Posttranscriptional and Posttranslational Regulation of C/EBPδ in G0 Growth-arrested Mammary Epithelial Cells

Previous work from our laboratory demonstrated that CCAAT/enhancer-binding protein δ (C/EBPδ) functions in the initiation and maintenance of G 0 growth arrest in mouse mammary epithelial cells (MECs). In this report, we investigated the posttranscriptional and posttranslational regulation of C/EBPδ in G 0 growth-arrested mouse MECs. The results of transcriptional inhibitor studies demonstrated that the C/EBPδ mRNA exhibits a relatively short half-life in G 0 growth-arrested mouse MECs ( t ∼35 min). In contrast, C/EBPδ mRNA has a longer half-life in G 0 growth-arrested mouse fibroblast cells ( t >100 min).
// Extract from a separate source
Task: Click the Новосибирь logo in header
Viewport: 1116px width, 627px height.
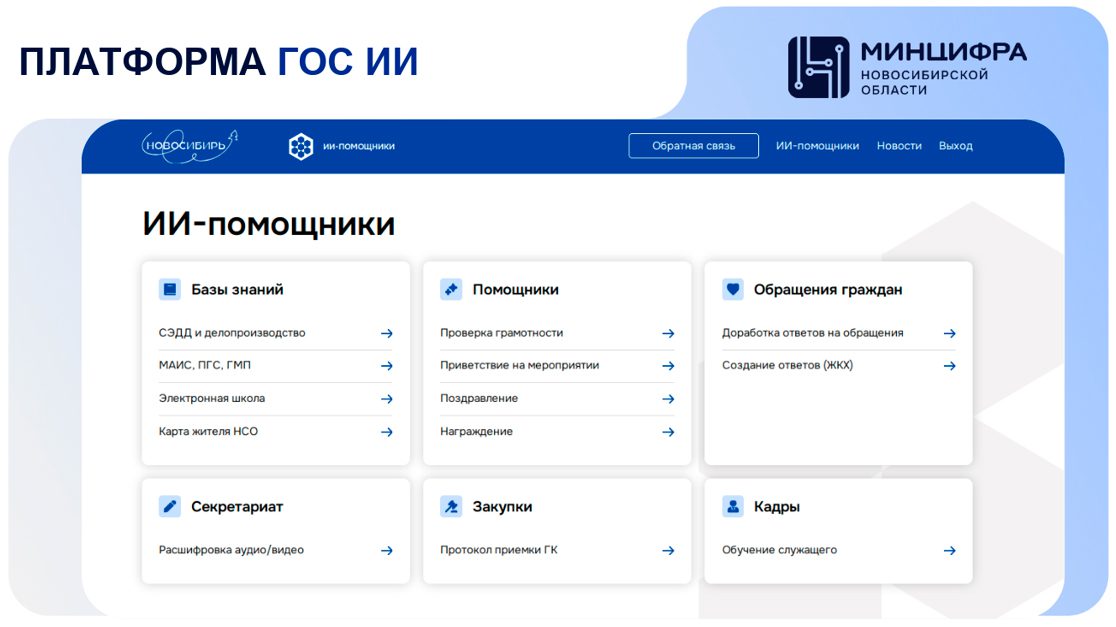Action: [x=189, y=145]
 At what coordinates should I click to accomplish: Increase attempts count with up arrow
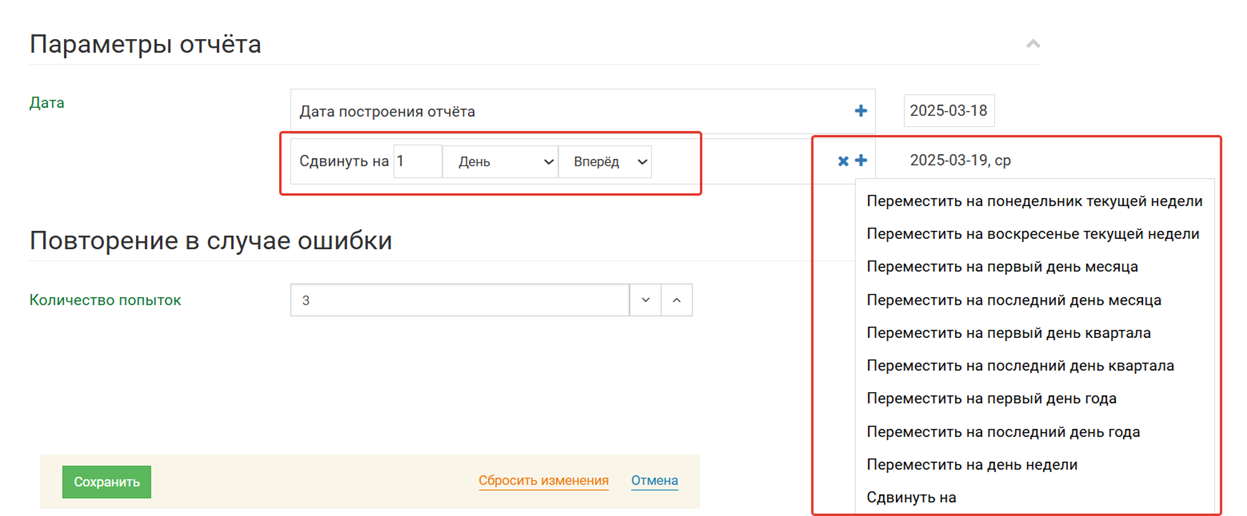click(x=676, y=300)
Oligo/RNase H cleavage analysis and rapid amplification of cDNA ends-poly(A) test both confirmed the short C/EBPδ mRNA half-life observed in MECs and demonstrated that the C/EBPδ mRNA poly(A) tail is relatively short (∼100 nucleotides). In addition, the poly(A) tail length was not shortened during C/EBPδ mRNA degradation, which suggested a deadenylation-independent pathway. The C/EBPδ protein also exhibited a relatively short half-life in G 0 growth-arrested mouse MECs ( t ∼120 min). The C/EBPδ protein was degraded in a ubiquitin-dependent manner, primarily in the nucleus, during G 0 growth arrest. In conclusion, these studies indicated that the C/EBPδ mRNA and protein content are under tight regulation in G 0 growth-arrested mouse MECs, despite the general concept that G 0 growth arrest is associated with a decrease in cellular activity.